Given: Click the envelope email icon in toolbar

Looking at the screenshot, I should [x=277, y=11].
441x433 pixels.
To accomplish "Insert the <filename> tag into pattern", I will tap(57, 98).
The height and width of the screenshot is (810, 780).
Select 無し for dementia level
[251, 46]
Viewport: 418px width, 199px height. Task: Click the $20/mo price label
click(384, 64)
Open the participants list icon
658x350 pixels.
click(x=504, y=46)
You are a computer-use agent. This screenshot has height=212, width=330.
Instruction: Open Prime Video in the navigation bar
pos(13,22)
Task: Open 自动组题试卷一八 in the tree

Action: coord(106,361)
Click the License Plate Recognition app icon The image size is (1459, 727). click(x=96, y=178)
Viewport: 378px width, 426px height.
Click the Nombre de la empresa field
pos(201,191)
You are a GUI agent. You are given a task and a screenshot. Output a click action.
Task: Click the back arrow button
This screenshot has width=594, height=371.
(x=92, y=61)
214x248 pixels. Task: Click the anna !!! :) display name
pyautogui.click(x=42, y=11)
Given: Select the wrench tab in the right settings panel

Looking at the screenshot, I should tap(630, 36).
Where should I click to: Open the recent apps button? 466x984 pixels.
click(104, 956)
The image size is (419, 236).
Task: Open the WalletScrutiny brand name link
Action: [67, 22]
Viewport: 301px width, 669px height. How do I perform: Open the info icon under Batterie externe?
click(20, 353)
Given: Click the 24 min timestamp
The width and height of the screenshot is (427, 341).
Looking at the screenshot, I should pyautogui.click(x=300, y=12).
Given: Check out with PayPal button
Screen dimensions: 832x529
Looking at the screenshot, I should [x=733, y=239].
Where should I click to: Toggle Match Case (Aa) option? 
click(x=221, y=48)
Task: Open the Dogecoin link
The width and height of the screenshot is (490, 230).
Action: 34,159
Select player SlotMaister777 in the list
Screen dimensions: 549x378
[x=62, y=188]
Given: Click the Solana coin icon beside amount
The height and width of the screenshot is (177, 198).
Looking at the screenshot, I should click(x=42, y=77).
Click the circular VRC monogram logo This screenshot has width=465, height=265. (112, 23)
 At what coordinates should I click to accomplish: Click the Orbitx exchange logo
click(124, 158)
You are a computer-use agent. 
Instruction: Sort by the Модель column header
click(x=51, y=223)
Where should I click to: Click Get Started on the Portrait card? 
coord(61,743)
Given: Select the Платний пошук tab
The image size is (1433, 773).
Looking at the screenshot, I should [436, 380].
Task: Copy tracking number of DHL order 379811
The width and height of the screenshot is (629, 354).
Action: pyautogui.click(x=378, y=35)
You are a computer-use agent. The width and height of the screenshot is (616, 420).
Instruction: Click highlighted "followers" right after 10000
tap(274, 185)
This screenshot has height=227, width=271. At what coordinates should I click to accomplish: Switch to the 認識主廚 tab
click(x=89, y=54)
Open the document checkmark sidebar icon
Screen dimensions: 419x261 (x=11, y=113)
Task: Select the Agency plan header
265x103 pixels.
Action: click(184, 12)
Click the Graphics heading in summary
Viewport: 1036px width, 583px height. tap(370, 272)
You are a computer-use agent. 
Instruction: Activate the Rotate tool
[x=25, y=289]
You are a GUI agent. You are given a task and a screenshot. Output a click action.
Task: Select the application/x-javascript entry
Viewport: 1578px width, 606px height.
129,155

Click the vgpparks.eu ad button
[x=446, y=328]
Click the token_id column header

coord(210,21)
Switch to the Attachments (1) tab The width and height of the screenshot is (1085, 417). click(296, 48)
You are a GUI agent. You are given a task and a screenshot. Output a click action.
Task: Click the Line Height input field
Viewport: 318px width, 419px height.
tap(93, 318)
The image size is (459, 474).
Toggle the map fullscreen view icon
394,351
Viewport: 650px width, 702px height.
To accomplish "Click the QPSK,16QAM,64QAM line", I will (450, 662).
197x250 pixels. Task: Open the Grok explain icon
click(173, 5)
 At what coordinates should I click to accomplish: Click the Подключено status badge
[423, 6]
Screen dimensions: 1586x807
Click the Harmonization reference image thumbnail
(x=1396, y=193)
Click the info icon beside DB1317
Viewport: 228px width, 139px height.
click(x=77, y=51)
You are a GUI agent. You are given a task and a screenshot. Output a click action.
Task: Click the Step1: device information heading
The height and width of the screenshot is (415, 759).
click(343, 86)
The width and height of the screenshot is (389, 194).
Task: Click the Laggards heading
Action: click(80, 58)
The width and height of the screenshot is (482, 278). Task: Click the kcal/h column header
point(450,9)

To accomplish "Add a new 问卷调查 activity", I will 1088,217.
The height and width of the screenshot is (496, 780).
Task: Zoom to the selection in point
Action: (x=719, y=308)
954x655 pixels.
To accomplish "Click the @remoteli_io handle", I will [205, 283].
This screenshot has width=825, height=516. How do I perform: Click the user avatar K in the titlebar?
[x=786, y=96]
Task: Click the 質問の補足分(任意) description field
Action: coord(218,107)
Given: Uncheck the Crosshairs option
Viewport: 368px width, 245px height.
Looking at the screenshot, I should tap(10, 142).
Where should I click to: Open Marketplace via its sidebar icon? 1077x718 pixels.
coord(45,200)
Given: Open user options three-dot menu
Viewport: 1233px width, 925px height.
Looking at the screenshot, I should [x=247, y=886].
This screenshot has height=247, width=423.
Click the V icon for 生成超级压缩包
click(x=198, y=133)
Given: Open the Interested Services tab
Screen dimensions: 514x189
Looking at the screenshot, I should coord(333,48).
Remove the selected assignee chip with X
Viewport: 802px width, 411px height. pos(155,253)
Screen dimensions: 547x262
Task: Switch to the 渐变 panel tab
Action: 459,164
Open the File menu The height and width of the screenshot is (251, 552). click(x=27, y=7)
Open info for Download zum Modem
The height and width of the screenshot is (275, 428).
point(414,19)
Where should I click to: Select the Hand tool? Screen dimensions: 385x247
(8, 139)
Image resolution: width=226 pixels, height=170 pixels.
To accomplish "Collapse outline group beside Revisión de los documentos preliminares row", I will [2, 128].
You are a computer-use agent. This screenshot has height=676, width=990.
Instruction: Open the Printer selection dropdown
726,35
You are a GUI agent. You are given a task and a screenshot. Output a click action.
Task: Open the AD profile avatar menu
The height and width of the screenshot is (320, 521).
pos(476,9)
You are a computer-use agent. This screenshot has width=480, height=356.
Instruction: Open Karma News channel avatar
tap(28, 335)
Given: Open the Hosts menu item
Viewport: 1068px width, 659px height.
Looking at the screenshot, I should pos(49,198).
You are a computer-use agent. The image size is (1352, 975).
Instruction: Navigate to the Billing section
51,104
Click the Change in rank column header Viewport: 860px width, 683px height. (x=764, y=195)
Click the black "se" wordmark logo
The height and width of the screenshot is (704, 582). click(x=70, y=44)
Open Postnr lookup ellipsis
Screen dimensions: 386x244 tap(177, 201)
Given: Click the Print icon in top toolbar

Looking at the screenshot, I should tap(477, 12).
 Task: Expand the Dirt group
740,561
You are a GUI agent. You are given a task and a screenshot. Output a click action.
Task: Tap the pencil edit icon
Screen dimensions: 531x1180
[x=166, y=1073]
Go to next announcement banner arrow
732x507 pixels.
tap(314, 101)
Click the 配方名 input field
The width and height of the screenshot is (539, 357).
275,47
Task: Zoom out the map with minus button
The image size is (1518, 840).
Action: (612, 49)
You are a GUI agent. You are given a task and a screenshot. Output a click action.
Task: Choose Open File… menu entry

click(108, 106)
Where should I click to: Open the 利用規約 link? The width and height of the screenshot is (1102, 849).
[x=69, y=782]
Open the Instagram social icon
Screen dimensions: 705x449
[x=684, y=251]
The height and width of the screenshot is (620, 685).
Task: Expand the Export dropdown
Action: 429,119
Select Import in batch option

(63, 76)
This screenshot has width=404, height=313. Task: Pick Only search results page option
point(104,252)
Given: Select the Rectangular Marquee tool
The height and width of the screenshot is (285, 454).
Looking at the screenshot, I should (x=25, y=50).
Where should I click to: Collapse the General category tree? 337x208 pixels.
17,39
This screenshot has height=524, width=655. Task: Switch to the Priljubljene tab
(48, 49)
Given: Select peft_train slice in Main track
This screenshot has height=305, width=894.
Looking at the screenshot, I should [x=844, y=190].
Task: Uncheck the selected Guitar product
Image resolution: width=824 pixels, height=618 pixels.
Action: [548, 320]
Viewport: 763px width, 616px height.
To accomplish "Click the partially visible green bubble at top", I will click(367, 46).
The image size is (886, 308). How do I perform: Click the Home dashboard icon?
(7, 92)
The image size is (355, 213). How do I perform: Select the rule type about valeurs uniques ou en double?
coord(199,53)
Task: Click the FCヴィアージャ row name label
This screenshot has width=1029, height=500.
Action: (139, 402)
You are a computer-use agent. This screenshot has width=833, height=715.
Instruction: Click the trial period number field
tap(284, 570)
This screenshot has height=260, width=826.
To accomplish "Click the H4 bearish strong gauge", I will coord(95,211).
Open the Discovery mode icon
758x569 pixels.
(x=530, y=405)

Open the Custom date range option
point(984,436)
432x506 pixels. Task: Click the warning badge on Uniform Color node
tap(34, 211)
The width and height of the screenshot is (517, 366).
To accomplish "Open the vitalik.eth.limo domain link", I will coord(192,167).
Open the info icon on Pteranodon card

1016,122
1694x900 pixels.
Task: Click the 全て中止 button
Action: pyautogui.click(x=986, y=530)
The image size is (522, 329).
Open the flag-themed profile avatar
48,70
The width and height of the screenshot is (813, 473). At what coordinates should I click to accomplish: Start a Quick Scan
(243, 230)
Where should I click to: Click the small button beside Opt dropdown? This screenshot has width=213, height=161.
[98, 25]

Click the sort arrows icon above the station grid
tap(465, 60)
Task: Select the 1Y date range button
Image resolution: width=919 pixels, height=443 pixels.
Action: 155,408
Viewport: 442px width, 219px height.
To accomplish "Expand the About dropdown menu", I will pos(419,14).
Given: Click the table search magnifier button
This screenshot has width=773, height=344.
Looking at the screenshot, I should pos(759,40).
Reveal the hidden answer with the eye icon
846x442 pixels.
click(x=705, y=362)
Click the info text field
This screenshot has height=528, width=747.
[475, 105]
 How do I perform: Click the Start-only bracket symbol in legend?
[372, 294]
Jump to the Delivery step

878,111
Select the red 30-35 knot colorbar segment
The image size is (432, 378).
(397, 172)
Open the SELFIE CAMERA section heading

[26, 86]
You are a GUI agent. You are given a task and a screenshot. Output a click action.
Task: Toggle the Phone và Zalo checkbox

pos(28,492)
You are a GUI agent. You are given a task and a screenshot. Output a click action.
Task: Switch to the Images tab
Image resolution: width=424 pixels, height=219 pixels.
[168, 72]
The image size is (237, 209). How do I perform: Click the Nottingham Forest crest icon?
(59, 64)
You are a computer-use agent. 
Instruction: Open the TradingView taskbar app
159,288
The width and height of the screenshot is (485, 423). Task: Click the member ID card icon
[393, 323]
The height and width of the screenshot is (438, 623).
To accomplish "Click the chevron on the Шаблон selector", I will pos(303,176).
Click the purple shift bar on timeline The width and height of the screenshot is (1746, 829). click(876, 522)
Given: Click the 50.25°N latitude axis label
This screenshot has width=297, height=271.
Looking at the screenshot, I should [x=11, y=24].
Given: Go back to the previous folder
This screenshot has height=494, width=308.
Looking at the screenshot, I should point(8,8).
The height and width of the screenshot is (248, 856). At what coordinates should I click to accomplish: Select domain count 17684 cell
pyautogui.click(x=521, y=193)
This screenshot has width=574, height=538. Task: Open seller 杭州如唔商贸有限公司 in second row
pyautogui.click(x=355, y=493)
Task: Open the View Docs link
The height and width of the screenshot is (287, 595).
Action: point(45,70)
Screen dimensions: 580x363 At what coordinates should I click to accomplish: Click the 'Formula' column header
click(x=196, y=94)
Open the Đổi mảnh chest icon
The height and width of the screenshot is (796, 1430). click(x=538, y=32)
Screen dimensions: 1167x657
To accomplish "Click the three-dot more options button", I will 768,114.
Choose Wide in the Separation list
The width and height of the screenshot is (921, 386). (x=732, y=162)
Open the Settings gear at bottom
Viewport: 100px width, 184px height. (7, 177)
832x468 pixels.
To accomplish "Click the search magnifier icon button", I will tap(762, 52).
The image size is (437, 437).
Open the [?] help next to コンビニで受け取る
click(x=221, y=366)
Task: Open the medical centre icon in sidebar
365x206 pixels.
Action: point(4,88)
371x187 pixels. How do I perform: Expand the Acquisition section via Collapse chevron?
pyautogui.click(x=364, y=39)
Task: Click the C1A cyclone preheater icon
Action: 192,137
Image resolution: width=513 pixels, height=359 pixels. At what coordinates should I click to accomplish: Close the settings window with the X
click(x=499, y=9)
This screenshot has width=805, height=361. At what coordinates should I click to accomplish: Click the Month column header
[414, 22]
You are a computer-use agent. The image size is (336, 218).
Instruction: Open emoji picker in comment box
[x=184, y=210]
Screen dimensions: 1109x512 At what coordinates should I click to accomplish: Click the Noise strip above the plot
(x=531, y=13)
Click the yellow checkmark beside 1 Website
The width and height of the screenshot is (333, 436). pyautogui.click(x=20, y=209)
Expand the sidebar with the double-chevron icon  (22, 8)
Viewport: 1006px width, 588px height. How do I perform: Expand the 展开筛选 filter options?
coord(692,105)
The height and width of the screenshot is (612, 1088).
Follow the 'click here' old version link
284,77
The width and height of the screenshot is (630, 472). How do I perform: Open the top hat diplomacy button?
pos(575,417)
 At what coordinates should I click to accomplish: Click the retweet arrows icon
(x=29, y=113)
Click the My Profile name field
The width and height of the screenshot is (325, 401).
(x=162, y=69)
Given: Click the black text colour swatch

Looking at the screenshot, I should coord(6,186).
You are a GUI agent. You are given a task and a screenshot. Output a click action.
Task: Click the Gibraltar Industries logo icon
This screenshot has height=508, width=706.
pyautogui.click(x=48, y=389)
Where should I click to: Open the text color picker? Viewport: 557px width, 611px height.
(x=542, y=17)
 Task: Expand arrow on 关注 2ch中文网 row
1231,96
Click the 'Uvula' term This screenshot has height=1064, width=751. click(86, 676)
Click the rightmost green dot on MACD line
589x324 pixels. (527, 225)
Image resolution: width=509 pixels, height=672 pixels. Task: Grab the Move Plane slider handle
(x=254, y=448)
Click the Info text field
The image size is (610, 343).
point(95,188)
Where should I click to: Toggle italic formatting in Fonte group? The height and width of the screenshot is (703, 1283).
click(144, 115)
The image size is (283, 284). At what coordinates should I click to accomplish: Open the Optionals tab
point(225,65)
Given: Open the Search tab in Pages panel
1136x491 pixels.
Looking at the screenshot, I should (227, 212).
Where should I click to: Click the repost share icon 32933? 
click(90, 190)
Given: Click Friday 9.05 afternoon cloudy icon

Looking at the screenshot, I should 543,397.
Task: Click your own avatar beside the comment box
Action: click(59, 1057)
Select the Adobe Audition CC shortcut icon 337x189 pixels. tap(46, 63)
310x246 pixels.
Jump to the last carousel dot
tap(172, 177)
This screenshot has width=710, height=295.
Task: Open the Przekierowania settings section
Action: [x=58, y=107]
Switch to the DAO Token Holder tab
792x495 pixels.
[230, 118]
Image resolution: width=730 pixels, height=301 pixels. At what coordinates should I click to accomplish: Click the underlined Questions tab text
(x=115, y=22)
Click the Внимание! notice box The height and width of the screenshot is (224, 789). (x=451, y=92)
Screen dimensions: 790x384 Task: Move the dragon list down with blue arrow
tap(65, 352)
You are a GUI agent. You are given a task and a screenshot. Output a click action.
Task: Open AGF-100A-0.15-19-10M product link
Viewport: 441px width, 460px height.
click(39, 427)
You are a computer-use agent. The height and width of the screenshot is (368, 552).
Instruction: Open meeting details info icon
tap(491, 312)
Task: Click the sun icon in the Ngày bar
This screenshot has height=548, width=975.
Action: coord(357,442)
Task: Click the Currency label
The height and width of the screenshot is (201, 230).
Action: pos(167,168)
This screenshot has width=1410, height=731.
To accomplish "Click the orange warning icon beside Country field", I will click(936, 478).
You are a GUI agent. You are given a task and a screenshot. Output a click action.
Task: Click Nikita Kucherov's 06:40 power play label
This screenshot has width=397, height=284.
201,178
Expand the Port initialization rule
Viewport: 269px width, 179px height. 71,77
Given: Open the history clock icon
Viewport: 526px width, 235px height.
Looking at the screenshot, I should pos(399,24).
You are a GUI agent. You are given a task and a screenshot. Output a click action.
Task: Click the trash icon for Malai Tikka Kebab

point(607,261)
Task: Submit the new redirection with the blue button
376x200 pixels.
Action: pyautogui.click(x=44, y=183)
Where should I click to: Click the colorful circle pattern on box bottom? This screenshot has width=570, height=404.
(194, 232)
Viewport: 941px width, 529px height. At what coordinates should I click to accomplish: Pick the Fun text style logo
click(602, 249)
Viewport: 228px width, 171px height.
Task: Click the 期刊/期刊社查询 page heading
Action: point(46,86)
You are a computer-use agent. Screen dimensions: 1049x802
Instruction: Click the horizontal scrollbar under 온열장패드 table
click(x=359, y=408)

**What is expected:**
Gather each line of the listing that holds the string "back".

**Task result:**
Task: Click the back arrow button
Given: Go back to the previous folder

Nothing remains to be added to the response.